### WHAT TO DO
Below are the entries; give again exactly the lines from the one mentioning "Instruction: Click the It" through the one mentioning "The width and height of the screenshot is (2576, 649).", inclusive.

========================================================================

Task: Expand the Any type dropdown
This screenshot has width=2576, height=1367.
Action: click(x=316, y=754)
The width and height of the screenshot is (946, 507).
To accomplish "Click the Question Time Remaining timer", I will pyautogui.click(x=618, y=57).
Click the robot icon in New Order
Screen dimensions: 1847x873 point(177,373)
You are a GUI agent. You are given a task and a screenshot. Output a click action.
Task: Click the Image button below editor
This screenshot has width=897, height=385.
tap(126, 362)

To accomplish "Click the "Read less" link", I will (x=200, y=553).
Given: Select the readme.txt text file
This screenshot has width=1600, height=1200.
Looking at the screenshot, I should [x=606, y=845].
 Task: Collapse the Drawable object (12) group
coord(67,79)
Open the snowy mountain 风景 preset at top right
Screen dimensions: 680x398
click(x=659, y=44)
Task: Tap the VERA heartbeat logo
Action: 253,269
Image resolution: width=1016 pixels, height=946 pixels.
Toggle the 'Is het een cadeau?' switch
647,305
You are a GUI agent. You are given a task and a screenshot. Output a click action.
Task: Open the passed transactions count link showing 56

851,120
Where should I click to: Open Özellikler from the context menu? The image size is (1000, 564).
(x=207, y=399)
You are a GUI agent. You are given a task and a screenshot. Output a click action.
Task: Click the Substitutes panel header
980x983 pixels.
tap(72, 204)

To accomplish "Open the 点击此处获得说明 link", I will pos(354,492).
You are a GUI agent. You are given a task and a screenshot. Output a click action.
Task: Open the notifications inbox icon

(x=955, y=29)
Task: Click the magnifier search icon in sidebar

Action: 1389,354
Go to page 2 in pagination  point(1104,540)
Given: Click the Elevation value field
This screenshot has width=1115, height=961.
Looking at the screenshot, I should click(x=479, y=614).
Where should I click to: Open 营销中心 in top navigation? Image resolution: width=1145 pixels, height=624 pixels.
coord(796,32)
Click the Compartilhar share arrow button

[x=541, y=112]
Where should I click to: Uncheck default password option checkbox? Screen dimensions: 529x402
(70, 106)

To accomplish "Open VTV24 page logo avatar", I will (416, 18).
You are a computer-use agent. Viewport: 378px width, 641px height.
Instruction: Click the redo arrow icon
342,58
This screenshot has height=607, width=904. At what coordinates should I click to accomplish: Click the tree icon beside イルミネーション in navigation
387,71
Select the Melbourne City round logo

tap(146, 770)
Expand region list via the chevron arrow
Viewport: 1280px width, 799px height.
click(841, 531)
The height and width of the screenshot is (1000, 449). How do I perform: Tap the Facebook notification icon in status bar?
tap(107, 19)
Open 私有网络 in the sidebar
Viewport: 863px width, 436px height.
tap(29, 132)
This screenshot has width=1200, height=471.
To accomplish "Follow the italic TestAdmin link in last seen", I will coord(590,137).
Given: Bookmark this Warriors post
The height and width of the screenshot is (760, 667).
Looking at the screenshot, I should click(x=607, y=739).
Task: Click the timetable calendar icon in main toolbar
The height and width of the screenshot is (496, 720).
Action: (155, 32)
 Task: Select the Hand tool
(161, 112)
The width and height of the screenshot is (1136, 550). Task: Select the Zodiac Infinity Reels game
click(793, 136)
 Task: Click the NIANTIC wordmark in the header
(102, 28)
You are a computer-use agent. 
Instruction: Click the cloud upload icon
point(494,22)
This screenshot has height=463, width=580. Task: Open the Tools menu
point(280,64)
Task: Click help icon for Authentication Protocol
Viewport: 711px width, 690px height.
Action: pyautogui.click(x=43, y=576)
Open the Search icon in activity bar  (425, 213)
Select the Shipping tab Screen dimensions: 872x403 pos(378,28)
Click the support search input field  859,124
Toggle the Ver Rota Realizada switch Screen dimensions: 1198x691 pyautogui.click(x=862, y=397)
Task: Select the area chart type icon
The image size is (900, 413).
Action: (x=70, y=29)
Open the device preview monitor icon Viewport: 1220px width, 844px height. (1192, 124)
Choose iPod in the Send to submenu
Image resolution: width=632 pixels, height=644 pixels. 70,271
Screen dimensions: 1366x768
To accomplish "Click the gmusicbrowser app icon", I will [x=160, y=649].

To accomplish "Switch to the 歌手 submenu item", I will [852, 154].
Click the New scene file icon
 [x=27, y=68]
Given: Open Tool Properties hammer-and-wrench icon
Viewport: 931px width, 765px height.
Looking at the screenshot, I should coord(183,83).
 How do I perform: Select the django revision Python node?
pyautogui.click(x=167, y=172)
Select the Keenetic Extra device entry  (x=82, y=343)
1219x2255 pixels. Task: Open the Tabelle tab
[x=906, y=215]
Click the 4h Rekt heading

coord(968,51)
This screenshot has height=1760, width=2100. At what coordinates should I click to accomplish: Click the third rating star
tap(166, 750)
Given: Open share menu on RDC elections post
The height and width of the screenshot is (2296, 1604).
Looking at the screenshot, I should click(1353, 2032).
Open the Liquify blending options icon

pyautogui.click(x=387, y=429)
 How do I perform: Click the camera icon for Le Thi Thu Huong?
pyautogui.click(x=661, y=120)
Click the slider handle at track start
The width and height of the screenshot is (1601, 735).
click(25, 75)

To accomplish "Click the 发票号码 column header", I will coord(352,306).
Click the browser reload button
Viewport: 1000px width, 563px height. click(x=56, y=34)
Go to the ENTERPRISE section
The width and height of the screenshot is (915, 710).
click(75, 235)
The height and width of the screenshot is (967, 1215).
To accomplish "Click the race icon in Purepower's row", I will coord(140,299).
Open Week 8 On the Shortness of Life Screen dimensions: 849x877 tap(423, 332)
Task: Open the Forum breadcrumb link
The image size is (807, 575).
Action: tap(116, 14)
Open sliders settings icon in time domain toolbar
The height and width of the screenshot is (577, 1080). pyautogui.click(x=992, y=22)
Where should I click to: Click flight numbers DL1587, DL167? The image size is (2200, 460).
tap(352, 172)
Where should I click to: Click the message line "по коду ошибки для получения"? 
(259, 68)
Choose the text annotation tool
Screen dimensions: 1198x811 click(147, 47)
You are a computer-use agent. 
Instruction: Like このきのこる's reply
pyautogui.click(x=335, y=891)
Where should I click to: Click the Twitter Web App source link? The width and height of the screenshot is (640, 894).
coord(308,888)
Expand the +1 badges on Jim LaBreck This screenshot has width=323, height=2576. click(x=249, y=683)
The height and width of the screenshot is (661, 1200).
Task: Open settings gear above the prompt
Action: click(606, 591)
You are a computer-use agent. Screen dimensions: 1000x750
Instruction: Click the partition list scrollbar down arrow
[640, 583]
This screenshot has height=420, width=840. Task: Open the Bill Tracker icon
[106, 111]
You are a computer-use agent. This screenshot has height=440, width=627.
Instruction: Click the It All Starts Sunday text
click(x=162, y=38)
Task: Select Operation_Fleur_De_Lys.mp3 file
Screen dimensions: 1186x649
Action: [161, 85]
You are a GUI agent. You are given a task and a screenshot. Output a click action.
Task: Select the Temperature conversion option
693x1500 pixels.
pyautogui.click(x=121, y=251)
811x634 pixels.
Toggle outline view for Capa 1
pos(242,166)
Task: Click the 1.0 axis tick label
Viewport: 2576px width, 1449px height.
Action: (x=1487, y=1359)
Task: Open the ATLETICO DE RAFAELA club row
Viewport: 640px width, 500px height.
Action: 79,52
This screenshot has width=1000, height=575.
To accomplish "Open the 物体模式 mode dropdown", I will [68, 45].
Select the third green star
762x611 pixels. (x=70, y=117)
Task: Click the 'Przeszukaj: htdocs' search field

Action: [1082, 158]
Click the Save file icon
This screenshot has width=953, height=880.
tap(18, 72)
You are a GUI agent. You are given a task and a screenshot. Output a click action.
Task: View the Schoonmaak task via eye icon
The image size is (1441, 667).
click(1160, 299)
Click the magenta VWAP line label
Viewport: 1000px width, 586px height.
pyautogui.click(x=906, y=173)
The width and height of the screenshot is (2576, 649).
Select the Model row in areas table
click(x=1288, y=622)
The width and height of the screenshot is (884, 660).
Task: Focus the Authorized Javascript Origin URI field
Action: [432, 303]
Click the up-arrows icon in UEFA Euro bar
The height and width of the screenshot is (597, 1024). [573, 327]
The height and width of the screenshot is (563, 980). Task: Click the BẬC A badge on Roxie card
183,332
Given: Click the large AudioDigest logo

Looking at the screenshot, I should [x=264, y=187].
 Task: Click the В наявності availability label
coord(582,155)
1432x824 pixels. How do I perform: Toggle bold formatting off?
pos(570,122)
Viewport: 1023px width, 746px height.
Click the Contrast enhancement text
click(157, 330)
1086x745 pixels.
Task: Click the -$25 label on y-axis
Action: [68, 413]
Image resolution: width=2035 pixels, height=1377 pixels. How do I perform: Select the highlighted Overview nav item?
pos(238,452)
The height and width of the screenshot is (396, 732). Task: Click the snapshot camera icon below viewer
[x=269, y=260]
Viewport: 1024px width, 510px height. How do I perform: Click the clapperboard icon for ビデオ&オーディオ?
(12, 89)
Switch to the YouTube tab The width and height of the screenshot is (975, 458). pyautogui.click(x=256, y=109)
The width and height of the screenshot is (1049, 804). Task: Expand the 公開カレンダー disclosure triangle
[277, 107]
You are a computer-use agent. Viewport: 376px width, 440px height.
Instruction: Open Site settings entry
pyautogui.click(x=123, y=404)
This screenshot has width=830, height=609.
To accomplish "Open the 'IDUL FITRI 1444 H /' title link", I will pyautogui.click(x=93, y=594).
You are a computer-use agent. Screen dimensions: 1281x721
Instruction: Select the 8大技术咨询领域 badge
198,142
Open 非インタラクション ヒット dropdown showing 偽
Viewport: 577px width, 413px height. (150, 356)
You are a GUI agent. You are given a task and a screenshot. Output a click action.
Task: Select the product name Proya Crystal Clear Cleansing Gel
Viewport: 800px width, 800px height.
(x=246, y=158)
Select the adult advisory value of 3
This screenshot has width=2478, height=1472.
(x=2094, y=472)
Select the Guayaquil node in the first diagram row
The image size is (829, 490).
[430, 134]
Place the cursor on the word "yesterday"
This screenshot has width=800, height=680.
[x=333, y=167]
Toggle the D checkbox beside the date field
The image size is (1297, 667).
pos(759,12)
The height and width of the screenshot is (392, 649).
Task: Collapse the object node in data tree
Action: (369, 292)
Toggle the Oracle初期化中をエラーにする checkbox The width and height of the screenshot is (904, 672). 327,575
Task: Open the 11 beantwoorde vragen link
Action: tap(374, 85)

========================================================================

### RESPONSE TO THIS TASK
Instruction: Click the It All Starts Sunday text
click(x=162, y=38)
Task: Select Operation_Fleur_De_Lys.mp3 file
Screen dimensions: 1186x649
Action: [161, 85]
You are a GUI agent. You are given a task and a screenshot. Output a click action.
Task: Select the Temperature conversion option
693x1500 pixels.
pyautogui.click(x=121, y=251)
811x634 pixels.
Toggle outline view for Capa 1
pos(242,166)
Task: Click the 1.0 axis tick label
Viewport: 2576px width, 1449px height.
Action: (x=1487, y=1359)
Task: Open the ATLETICO DE RAFAELA club row
Viewport: 640px width, 500px height.
Action: 79,52
This screenshot has width=1000, height=575.
To accomplish "Open the 物体模式 mode dropdown", I will [68, 45].
Select the third green star
762x611 pixels. (x=70, y=117)
Task: Click the 'Przeszukaj: htdocs' search field

Action: [1082, 158]
Click the Save file icon
This screenshot has width=953, height=880.
tap(18, 72)
You are a GUI agent. You are given a task and a screenshot. Output a click action.
Task: View the Schoonmaak task via eye icon
The image size is (1441, 667).
click(1160, 299)
Click the magenta VWAP line label
Viewport: 1000px width, 586px height.
pyautogui.click(x=906, y=173)
The width and height of the screenshot is (2576, 649).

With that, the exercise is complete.